Contributor - 06 July 2018 -
Contributor - 06 July 2018 -
Batch computing means running jobs asynchronously and automatically, across one or more computers.
AWS Batch enables developers to easily and efficiently run hundreds of thousands of batch computing jobs on AWS. AWS Batch dynamically provisions the optimal quantity and type of compute resources (for example, CPU or memory optimized instances) based on the volume and specific resource requirements of the batch jobs submitted.

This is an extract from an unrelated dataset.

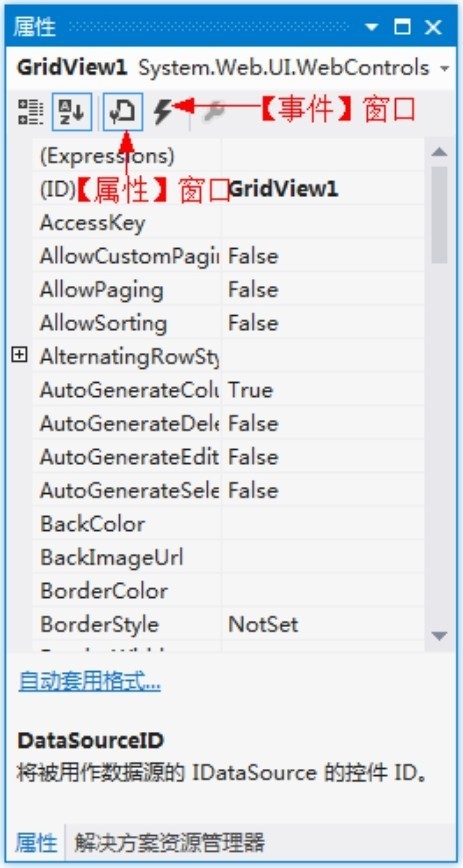
Task: Select the Alphabetical sort icon
Action: coord(72,112)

AWS Batch plans, schedules, and executes your batch computing workloads across the full range of AWS compute services and features, such as Amazon EC2 and Spot Instances.
Jobs are the unit of work executed by AWS Batch as containerized applications running on Amazon EC2. Containerized jobs can reference a container image, command, and parameters or users can simply provide a .zip containing their application and AWS will run it on a default Amazon Linux container.

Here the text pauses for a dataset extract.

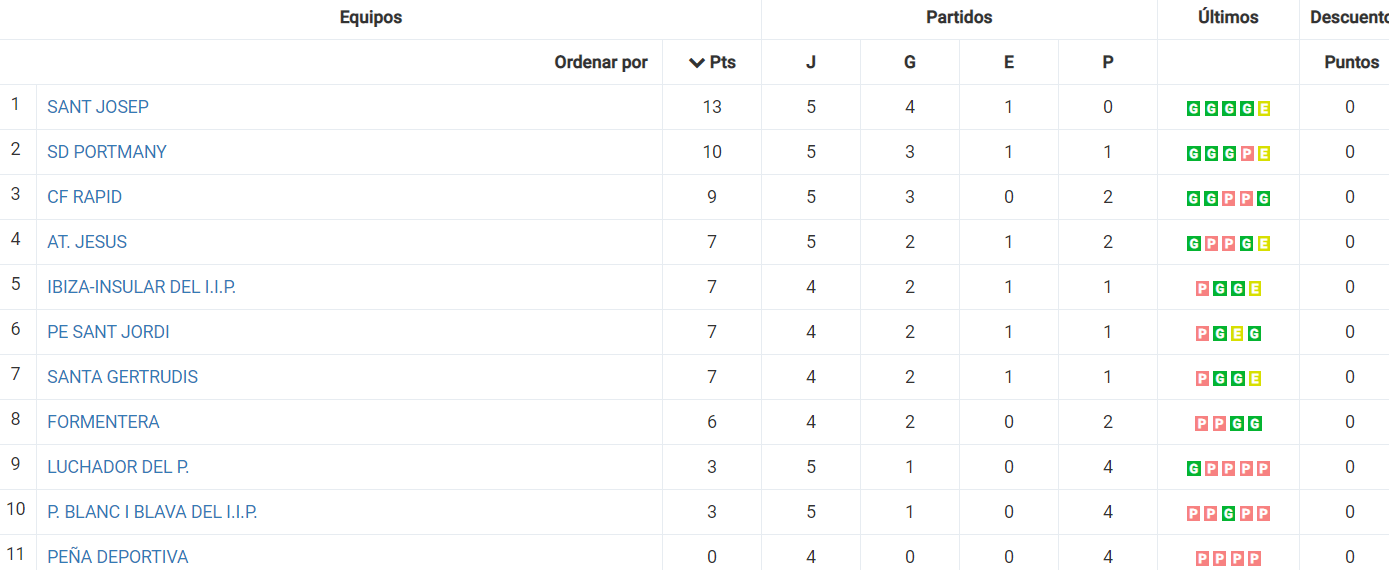Viewport: 1389px width, 570px height.
Task: Click the pink P badge in SD PORTMANY row
Action: (1247, 153)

|$ aws batch submit-job –job-name poller –job-definition poller-def –job-queue poller-queue|
Jobs can express a dependency on the successful completion of other jobs or specific elements of an array job.
Use your preferred workflow engine and language to submit jobs. Flow-based systems simply submit jobs serially, while DAG-based systems submit many jobs at once, identifying inter-job dependencies.

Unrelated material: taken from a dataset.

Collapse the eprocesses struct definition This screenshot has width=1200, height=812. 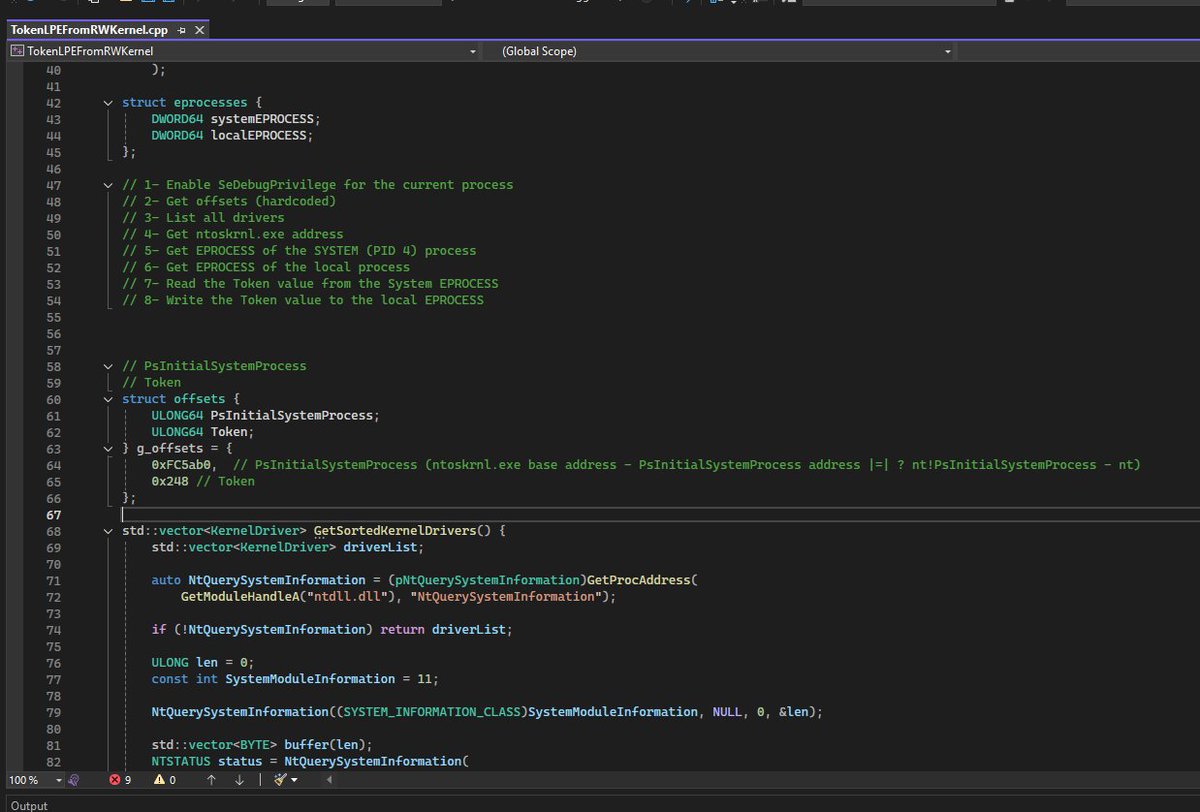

Jobs run in approximately the same order in which they are submitted as long as all dependencies on other jobs have been met.
|$ aws batch submit-job –depends-on 606b3ad1-aa31-48d8-92ec-f154bfc8215f …|
Similar to ECS Task Definitions, AWS Batch Job Definitions specify how jobs are to be run. While each job must reference a job definition, many parameters can be overridden.
Some of the attributes specified in a job definition are:
|$ aws batch register-job-definition –job-definition-name gatk –container-properties …|
Jobs are submitted to a Job Queue, where they reside until they are able to be scheduled to a compute resource. Information related to completed jobs persists in the queue for 24 hours.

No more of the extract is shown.